Rows for locating described items
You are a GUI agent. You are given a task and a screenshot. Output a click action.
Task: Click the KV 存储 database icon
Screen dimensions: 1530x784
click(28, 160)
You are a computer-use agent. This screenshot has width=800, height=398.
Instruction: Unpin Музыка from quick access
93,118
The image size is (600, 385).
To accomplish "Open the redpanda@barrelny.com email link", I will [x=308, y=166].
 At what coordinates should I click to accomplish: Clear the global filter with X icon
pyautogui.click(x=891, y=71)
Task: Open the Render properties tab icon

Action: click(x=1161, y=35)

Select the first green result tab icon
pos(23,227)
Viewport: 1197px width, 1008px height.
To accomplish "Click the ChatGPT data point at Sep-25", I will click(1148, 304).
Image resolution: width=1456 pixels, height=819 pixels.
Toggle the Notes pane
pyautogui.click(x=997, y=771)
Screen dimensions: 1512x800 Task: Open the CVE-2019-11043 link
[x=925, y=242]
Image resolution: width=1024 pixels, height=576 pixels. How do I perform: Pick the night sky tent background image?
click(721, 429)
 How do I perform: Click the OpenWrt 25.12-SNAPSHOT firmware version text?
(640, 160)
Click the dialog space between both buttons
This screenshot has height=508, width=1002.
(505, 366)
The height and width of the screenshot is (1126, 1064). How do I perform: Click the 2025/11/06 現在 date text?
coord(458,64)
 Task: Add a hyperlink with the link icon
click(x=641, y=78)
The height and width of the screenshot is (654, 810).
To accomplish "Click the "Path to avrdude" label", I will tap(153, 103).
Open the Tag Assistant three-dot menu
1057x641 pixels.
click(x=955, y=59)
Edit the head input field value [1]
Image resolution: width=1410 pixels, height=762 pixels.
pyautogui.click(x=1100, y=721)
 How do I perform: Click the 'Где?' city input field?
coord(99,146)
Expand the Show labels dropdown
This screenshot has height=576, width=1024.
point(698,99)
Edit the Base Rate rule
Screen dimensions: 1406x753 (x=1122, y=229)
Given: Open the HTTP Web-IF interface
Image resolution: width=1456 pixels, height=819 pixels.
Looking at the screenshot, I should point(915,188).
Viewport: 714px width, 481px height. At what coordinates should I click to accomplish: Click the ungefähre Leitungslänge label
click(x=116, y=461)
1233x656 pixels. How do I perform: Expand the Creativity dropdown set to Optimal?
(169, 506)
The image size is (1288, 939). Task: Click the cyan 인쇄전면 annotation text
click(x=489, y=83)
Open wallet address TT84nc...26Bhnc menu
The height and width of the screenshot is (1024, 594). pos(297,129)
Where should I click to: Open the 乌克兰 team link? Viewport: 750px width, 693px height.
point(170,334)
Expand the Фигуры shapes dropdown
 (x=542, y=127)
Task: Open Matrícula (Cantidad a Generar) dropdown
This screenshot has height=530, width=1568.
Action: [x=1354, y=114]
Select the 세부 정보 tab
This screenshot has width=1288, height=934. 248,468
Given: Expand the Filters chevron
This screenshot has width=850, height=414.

**WORK REQUIRED**
Return the rows from the start through the line containing "click(28, 160)", with both ends included, repeating each line word for word.

**CORRECT ANSWER**
You are a GUI agent. You are given a task and a screenshot. Output a click action.
Task: Click the KV 存储 database icon
Screen dimensions: 1530x784
click(28, 160)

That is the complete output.